Thank you for referencing that article 1rudeboy. Please bear in mind that the following critique is directed aganst the artice and not at you.
What’s harming America is actually the following. Parents are not making sure that their children are being taught the federal government’s constitutionally limited powers. Otherwise, even grade school children might be able to point out the following major constitutional problems with the EPA.
To begin with, the Founding States had made the first numbered clauses of the Constitution, Sections 1-3 of Article I, evidently a good place to hide them from the legislative and executive branches, to clarify that all federal legislative powers are vested in the elected members of Congress. So Congress has a constitutional monopoly on federal legislative powers whether it wants it or not. And by delegating legislative / regulatory powers to non-elected bureaucrats, Congress is wrongly protecteding federal legislative powers from the wrath of the voters in blatant defiance of the clauses referenced above.

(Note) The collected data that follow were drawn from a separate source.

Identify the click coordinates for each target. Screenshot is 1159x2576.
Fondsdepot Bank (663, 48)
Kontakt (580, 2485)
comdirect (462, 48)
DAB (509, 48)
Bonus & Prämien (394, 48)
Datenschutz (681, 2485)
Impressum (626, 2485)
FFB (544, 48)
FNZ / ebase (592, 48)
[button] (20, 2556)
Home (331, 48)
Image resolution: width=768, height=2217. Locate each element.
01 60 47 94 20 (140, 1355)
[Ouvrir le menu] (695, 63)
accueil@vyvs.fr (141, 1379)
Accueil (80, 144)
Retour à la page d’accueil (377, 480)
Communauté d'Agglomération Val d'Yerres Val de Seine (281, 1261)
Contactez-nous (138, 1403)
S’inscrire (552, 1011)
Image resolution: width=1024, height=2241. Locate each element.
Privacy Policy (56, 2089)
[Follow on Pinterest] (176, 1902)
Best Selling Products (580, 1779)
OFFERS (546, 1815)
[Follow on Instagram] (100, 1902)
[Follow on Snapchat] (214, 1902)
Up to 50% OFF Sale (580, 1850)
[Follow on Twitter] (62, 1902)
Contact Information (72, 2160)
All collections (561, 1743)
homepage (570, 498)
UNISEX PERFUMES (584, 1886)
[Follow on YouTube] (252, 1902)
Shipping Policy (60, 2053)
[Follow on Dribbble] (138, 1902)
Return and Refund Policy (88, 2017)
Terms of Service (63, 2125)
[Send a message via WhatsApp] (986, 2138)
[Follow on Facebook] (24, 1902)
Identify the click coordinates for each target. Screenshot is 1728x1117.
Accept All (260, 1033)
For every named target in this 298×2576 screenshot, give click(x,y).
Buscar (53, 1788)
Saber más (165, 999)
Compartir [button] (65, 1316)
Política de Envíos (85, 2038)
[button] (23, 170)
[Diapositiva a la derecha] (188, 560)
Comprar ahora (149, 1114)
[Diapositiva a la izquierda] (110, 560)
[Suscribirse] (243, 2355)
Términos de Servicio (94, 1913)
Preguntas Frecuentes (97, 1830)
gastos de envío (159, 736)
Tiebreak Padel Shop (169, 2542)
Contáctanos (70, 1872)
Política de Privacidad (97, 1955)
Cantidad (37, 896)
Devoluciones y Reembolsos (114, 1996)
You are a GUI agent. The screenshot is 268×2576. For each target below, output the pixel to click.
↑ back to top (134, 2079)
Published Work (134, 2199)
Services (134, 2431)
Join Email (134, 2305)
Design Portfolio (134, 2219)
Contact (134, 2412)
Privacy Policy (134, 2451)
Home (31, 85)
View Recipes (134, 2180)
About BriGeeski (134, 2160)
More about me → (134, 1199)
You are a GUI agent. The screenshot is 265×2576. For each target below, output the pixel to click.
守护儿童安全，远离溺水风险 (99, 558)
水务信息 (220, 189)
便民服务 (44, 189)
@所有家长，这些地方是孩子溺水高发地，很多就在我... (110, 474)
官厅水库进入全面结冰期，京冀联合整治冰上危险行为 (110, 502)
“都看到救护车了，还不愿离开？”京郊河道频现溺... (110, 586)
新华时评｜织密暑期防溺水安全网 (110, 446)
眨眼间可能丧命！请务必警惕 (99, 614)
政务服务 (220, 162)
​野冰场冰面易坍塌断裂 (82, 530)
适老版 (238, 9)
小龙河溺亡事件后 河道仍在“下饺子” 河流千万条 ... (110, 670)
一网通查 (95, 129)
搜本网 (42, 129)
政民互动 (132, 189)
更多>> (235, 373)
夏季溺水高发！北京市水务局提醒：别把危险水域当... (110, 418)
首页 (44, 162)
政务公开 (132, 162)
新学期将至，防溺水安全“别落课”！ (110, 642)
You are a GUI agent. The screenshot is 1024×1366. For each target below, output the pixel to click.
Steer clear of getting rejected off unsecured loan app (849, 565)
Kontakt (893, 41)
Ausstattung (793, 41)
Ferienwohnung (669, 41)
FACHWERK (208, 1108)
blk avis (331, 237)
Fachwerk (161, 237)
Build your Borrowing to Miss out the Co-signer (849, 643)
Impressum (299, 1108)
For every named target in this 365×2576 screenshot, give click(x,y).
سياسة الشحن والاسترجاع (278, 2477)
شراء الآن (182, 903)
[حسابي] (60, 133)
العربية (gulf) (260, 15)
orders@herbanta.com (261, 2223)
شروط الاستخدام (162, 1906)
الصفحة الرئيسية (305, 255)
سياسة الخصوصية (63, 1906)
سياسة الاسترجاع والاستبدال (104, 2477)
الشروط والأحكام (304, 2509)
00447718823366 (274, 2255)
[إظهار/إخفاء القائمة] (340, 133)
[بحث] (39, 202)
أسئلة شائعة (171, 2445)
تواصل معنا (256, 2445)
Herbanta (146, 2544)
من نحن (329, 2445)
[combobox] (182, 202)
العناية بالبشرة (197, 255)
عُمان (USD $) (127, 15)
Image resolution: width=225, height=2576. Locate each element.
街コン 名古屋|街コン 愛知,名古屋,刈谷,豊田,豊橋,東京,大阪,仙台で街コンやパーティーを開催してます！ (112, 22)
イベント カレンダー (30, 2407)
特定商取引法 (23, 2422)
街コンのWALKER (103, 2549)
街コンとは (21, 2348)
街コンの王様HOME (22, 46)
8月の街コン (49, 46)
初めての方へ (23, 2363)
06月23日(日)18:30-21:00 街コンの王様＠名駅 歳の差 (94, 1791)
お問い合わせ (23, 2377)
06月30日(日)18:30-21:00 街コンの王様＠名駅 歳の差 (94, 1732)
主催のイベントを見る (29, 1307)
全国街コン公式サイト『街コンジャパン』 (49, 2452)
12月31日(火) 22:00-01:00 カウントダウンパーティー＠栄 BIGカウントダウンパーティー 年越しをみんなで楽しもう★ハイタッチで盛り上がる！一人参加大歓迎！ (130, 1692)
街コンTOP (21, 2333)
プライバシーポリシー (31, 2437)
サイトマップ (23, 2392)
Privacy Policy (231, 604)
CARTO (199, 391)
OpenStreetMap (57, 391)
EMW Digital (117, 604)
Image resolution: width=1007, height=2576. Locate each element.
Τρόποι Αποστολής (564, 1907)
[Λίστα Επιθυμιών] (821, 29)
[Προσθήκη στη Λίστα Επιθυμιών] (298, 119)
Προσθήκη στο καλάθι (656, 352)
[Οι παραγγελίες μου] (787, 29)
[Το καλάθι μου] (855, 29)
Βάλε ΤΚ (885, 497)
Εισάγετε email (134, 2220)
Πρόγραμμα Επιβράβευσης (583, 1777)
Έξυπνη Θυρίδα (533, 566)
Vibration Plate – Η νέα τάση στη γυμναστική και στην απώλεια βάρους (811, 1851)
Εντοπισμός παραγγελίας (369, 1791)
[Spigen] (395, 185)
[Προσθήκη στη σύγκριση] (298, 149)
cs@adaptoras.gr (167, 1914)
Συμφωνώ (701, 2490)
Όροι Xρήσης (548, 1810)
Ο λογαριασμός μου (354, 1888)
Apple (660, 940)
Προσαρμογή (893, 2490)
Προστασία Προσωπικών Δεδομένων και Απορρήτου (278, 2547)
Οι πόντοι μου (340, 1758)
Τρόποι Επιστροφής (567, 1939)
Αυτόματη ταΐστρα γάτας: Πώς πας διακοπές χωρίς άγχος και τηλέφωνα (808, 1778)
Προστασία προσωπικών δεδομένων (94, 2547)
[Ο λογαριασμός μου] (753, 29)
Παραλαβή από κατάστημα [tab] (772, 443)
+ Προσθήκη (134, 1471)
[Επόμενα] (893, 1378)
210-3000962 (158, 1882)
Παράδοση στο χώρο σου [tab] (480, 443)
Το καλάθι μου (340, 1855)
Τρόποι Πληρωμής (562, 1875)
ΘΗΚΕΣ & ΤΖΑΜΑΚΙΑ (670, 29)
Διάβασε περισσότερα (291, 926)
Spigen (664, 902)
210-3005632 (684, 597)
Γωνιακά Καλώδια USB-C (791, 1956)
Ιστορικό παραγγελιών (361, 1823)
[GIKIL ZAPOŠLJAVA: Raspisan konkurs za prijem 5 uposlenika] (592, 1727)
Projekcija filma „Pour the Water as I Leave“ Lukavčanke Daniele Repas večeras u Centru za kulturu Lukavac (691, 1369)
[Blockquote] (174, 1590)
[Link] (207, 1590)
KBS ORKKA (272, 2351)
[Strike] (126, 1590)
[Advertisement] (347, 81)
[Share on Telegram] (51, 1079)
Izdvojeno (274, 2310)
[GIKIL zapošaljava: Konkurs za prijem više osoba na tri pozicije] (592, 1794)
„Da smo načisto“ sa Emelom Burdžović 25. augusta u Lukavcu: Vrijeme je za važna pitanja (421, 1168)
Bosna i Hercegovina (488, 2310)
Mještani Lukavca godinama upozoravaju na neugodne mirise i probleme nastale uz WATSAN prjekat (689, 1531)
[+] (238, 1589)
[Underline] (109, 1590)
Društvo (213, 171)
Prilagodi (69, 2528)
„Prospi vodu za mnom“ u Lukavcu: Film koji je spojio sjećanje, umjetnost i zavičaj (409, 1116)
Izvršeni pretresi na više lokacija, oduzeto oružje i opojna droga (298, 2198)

Did I say federal legislative powers?
Note that even if Congress did have a constitutional option to delegate legislative powers to non-elected government bureaucrats, it remains that the states have never delegated to Congress, via the Constitution, the specific power to regulate environmental issues. So Congress has not only unconstitutionally delegated legislative powers to non-elected bureaucrats, those running the EPA in this example, but Congress is delegating legislative powers that it does not have.
What a mess! :^(
I believe that it’s a flaw in the Constitution: on paper (in my opinion), Congress does have the authority to delegate that power. But it is supposed to oversee it, and it doesn’t. Committee hearings are boring.